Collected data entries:
┌──

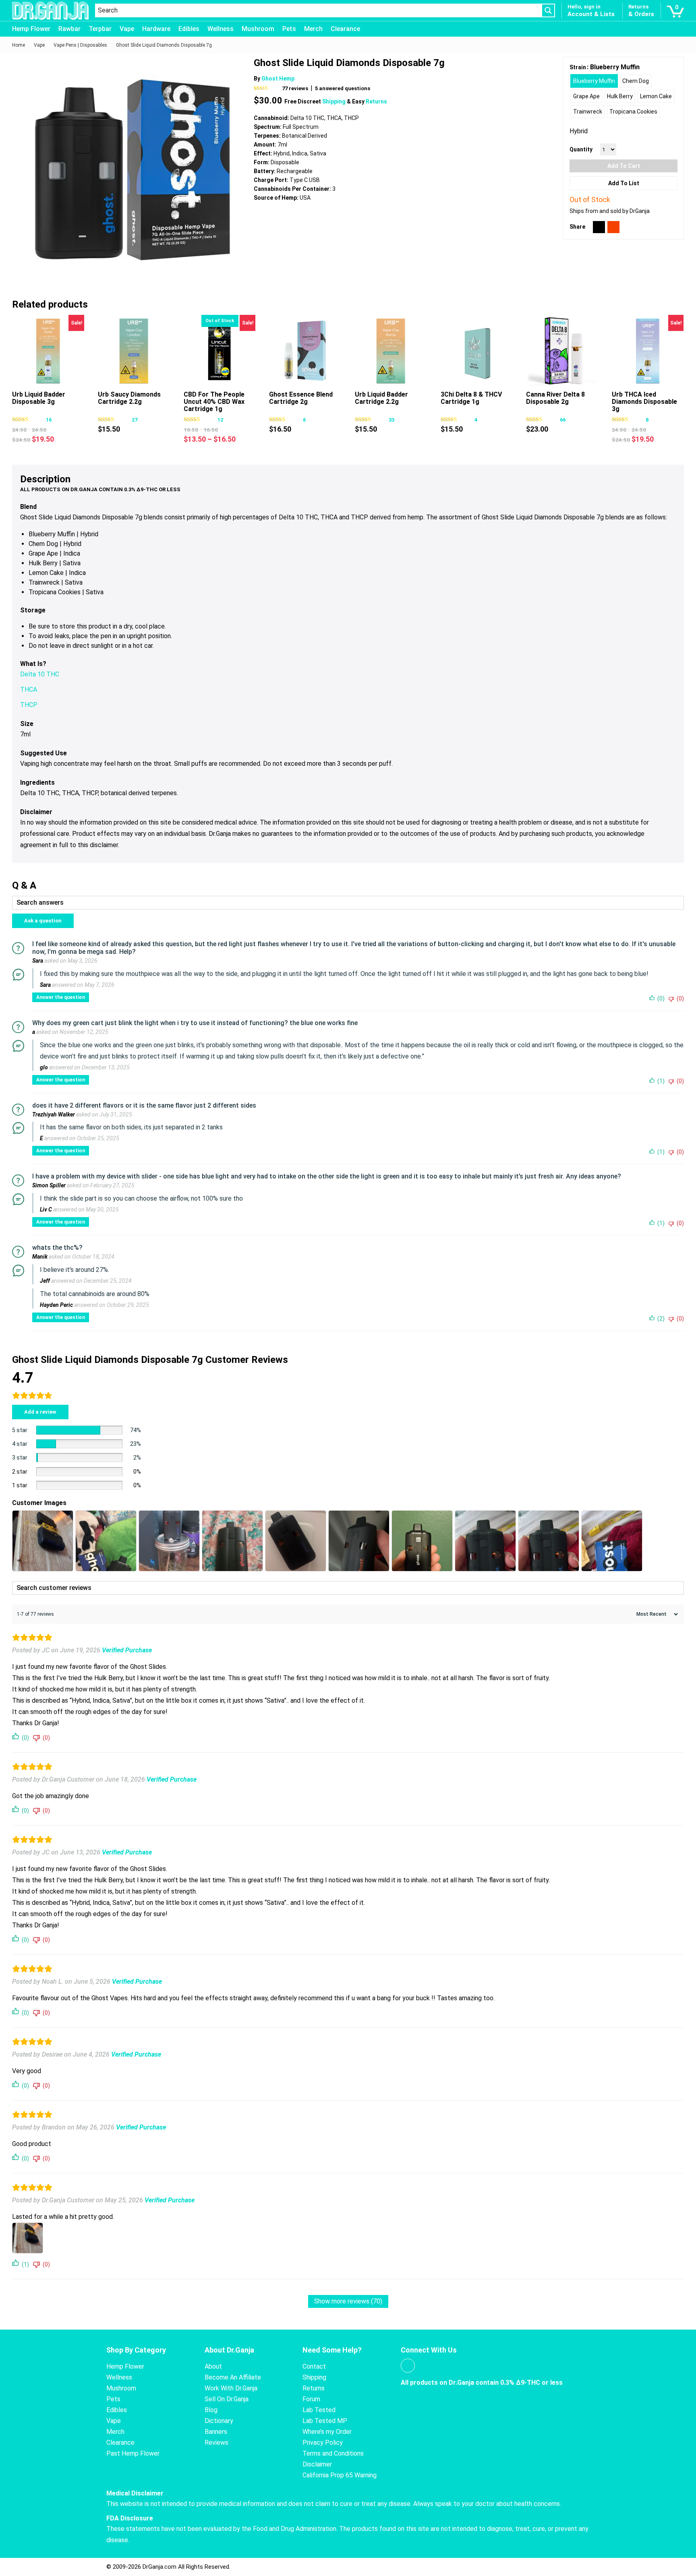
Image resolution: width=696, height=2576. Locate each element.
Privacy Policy (322, 2442)
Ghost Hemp (277, 78)
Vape (127, 29)
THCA (28, 689)
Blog (211, 2410)
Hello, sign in (584, 7)
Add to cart (623, 166)
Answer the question (60, 997)
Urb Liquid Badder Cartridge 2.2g (381, 398)
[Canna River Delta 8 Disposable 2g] (562, 351)
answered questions (342, 88)
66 (563, 420)
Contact (314, 2366)
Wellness (220, 29)
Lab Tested (319, 2410)
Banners (216, 2431)
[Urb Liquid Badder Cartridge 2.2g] (391, 351)
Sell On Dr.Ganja (227, 2399)
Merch (313, 29)
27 (134, 420)
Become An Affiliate (233, 2377)
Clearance (345, 29)
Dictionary (219, 2421)
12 (220, 420)
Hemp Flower (31, 29)
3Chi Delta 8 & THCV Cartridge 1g (471, 398)
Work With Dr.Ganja (231, 2388)
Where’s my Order (327, 2431)
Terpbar (100, 29)
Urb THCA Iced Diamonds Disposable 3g (644, 402)
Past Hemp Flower (133, 2453)
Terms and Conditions (333, 2453)
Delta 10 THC (39, 674)
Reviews (216, 2442)
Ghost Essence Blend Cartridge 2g (301, 398)
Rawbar (69, 29)
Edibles (188, 29)
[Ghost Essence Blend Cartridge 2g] (305, 351)
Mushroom (258, 29)
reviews (295, 88)
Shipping (334, 101)
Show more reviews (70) (348, 2301)
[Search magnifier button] (548, 10)
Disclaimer (317, 2464)
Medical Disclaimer (135, 2493)
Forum (311, 2399)
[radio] (594, 81)
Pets (289, 29)
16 (49, 420)
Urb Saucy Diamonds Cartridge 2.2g (129, 398)
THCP (28, 705)
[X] (599, 227)
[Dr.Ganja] (50, 11)
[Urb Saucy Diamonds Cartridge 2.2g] (134, 351)
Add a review (40, 1412)
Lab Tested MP (324, 2421)
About (213, 2366)
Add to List (623, 183)
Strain (578, 67)
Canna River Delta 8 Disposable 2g (555, 398)
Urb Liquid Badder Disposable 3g (38, 398)
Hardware (156, 29)
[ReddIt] (613, 227)
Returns (376, 101)
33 (391, 420)
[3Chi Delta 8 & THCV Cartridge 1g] (477, 351)
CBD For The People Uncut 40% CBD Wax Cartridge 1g (214, 402)
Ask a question (43, 921)
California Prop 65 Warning (339, 2475)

└──

Exercise goal
Return the lines beginning at the one that contains "Urb THCA Iced" and continuing through the last line of the data, exactly as they stand and without any others.

Completed task
Urb THCA Iced Diamonds Disposable 3g (644, 402)
Past Hemp Flower (133, 2453)
Terms and Conditions (333, 2453)
Delta 10 THC (39, 674)
Reviews (216, 2442)
Ghost Essence Blend Cartridge 2g (301, 398)
Rawbar (69, 29)
Edibles (188, 29)
[Ghost Essence Blend Cartridge 2g] (305, 351)
Mushroom (258, 29)
reviews (295, 88)
Shipping (334, 101)
Show more reviews (70) (348, 2301)
[Search magnifier button] (548, 10)
Disclaimer (317, 2464)
Medical Disclaimer (135, 2493)
Forum (311, 2399)
[radio] (594, 81)
Pets (289, 29)
16 (49, 420)
Urb Saucy Diamonds Cartridge 2.2g (129, 398)
THCP (28, 705)
[X] (599, 227)
[Dr.Ganja] (50, 11)
[Urb Saucy Diamonds Cartridge 2.2g] (134, 351)
Add a review (40, 1412)
Lab Tested MP (324, 2421)
About (213, 2366)
Add to List (623, 183)
Strain (578, 67)
Canna River Delta 8 Disposable 2g (555, 398)
Urb Liquid Badder Disposable 3g (38, 398)
Hardware (156, 29)
[ReddIt] (613, 227)
Returns (376, 101)
33 (391, 420)
[3Chi Delta 8 & THCV Cartridge 1g] (477, 351)
CBD For The People Uncut 40% CBD Wax Cartridge 1g (214, 402)
Ask a question (43, 921)
California Prop 65 Warning (339, 2475)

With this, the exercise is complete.